A manufacturer warranty is actually a form of insurance that is generally taken by the manufacturer on the products (either internally or externally guaranteed) and it is measured against the expected returns (when producing hundreds of thousands of units some must fail). A manufacturer may provide the company that purchases (the retailer) that warranty at whatever level suits their business model. In some cases a warranty is a point of negotiation because it must be built into the cost of dealing with that customer. In some circumstances a sales package may be offered to the retailer that says they cannot return any product to the manufacturer, in which case the retailer gets a better price because the cost dealing with that retailer is lower (in both logistics and support). A retailer will have a common warranty period that they can pass on but sometimes they might agree a shorter period because either the quality of the goods cannot be so easily quantified (re-manufactured product) or because they can achieve a lower retail pricing but give the customer a lower service level.

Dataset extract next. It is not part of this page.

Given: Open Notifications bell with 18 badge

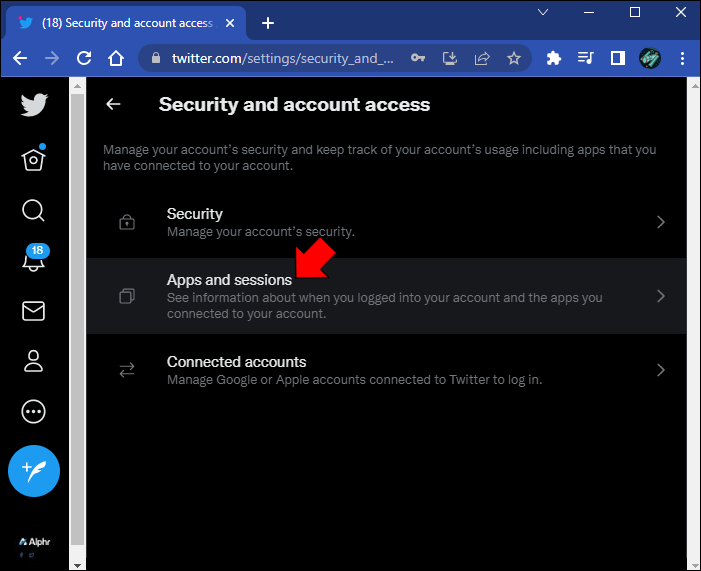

In most cases where a retailer sells the same product (not re-manufactured) as another but offers a lesser warranty this isn’t an indication that you are getting a lesser product and it isn’t that the retailer is trying to con the customer. It is just that they are offering a different service one that is consummate with their business model. This is also the case for extended warranties: they are offered where the supplier wishes to give the customer greater choice or an enhanced service. Although I will acknowledge that in some circumstances extended warranties have been pushed on customers to increase margins and also that re-manufactured stock (which often has a lesser warranty) has sometimes been sold by retailers as new stock without the customer knowing.

 

There pop-up on the forums from time-to-time, and they complain why we don’t have one feature or another. In the latest thread on DigitalSpy they complained that our product didn’t feature 1080p, or DiVx decoding. So, I thought I wanted to post something on DigitalSpy, however common sense and experience tells me if I post it there I might regret it because it could be a reactionary posting by me, so I will post it here to vent:

It depends on where you are targeting a product in the market as a manufacturer. We pay a licence for all technology we use (this may be different than you experience) for example we even have to pay a royalty for the use of Phono connectors. It would be a cost for us and eventually for the consumer, we already have people complaining about cost, should we limit our market further?

I won’t defend the scaler in the product, I have been over this issue countless times. Personally I recommend if you aren’t satisfied with the scaler to use the “Original” mode. We manufacture Televisions as well, and I know that the scaler chip we use can cost as much as the entire MPEG decoder chip (in a good TV). In a TV part of the cost you are paying for is the scaler, if we put a dedicated scaler chip in our STB product you would effectively be wasting the money you spent on your LCD TV and paying double.

An experience of using the scaler in a DVD player is more about ensuring the quality of the output of the DVD decoder and is mostly enhanced by using HDMI output for a digital-to-digital movement of signals.

In the end it comes down to a matter of choice, as a manufacturer we make choices that we have to balance (costs/sales) and the consumer has to make a choice to decide if the product is right for them. We make the product we feel most appropriate to make, we even take feedback, but ultimately the we are responsible for the choices and how they affect our sales. Some might even say they don’t have a choice because we are the only manufacturer of Freesat approved HD PVRs, that is still about choice, you don’t have to buy anything or you can buy a non-Freesat product or you can wait until another manufacturer decides to make a product.”